Джейн побежала на кухню и вернулась с полным стаканом воды.
– Выпей, дорогой…
– Нет! – закричал Уэллс, выхватывая стакан у нее из рук и выплескивая его содержимое себе на лицо. – Мне нужна вода, чтобы дышать! Мои легкие пересохли, мне больно!
– Берти…
Холодная вода вроде бы немного успокоила Уэллса, но вскоре он снова завыл, потом сел и стал испуганно озираться по сторонам.
– Стены! Они надвигаются на меня, они давят! – Он попытался вытянутыми руками удержать якобы наступавшие на него стены, но тотчас опять рухнул на кровать, почти теряя сознание. Несколько минут он глотал воздух широко раскрытым ртом, как рыба, выброшенная на берег. Потом все началось сначала. – Голова! – закричал он, хватаясь обеими руками за голову. А случилось это именно в тот миг, когда бесчисленные мамаши Уэллса тужились, крепко держась за перемычку в изголовье кровати, и вены у них на шее надувались. – Голову как тисками сжимает! Сейчас треснет!
– Берти, ничего с тобой…
– Что ты кричишь?
– Я и не думаю кричать, дорогой… – возразила Джейн, заливаясь слезами.
– Но какая-то женщина кричит… Нет, подожди… много женщин сразу кричат… Заставь их замолчать! Ради всего святого, Джейн, умоляю, заставь их замолчать. Я не могу дышать…
Это продолжалось долго, очень много часов, и Джейн не побежала за доктором только потому, что после первого испуга быстро поняла, от чего страдает ее муж. К вечеру следующего дня Уэллс наконец перестал кричать и только всхлипывал от счастья. Он был не в силах выразить словами немыслимое блаженство, разлившееся по всему его телу, которое вдруг так расслабилось, что, казалось, даже все суставы слегка развинтились. Джейн сидела рядом и гладила мужа по потным волосам, пока он не заснул.
– Дорогой мой, ты не умирал… – ласково прошептала она. – Ты появлялся на свет.

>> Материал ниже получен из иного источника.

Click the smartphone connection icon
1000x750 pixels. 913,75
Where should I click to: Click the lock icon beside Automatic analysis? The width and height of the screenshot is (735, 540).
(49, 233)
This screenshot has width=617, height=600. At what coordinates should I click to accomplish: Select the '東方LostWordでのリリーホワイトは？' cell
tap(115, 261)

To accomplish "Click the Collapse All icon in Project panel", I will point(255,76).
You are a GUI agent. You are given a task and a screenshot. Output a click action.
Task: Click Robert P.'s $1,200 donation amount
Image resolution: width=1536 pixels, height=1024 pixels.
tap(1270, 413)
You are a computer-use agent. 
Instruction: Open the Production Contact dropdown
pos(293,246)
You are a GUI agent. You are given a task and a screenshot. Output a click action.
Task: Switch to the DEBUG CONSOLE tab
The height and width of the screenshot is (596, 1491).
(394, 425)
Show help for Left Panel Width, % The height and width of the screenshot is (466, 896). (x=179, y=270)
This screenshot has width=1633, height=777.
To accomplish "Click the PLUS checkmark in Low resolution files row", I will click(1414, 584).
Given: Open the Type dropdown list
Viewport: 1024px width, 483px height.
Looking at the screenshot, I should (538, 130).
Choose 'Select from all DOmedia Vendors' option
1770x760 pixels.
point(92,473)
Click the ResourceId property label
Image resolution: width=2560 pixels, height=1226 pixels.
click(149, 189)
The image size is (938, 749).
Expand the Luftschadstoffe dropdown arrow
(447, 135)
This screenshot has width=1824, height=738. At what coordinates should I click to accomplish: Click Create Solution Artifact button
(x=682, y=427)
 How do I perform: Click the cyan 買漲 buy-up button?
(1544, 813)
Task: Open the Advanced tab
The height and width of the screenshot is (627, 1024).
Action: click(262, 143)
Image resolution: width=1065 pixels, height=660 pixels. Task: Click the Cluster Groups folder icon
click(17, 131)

На самом деле Уэллс и сам сразу понял бы, что с ним происходит, если бы его не оглушил шквал мучительных ощущений. Не зря уже несколько месяцев ему снились странные и прекраснейшие сны. Сны, где он плавал в розоватой теплой жидкости и, абсолютно счастливый, сладко покачивался в этом волшебном эликсире, время от времени глотая его и чувствуя, как он заполняет все отверстия в теле. Его убаюкивали громовые удары сердца, которое как будто с начала времен билось там же, покрывая все остальные загадочные звуки, впитавшие в себя тишину. В том благословенном месте, ласковом и уютном, Уэллс чувствовал себя в полной безопасности. В том месте не существовало ни холода, ни боли, ни одиночества, ни страха, ни злобы… Его окружал бесконечный покой, а еще – глупое и непостижимое счастье, но главное – желание остаться там навсегда.
Когда он описал Джейн свои до невероятности реальные сны, которые повторялись из ночи в ночь, оба пришли к выводу, что Уэллс испытывал то же самое, что и его двойники. Они готовились к появлению на свет в разных мирах и сейчас были погружены в сон без сновидений в материнском чреве. Иначе говоря, Уэллсы сочли себя единственными живыми существами, которым довелось пережить такое чудо – вернуться в лоно матери. Однако, как и следовало ожидать, в головах у них тотчас возникли тревожные вопросы: если связь с двойниками окажется настолько сильной, как предвещали сны Уэллса, то каким образом будут развиваться события после их рождения? Не превратится ли неясный шум, сводивший супругов с ума, во что-то куда более страшное? Например, в оглушительный грохот, порожденный круговертью ощущений и видений, таких ярких и отчетливых, что это неминуемо опрокинет их в бездну безумия?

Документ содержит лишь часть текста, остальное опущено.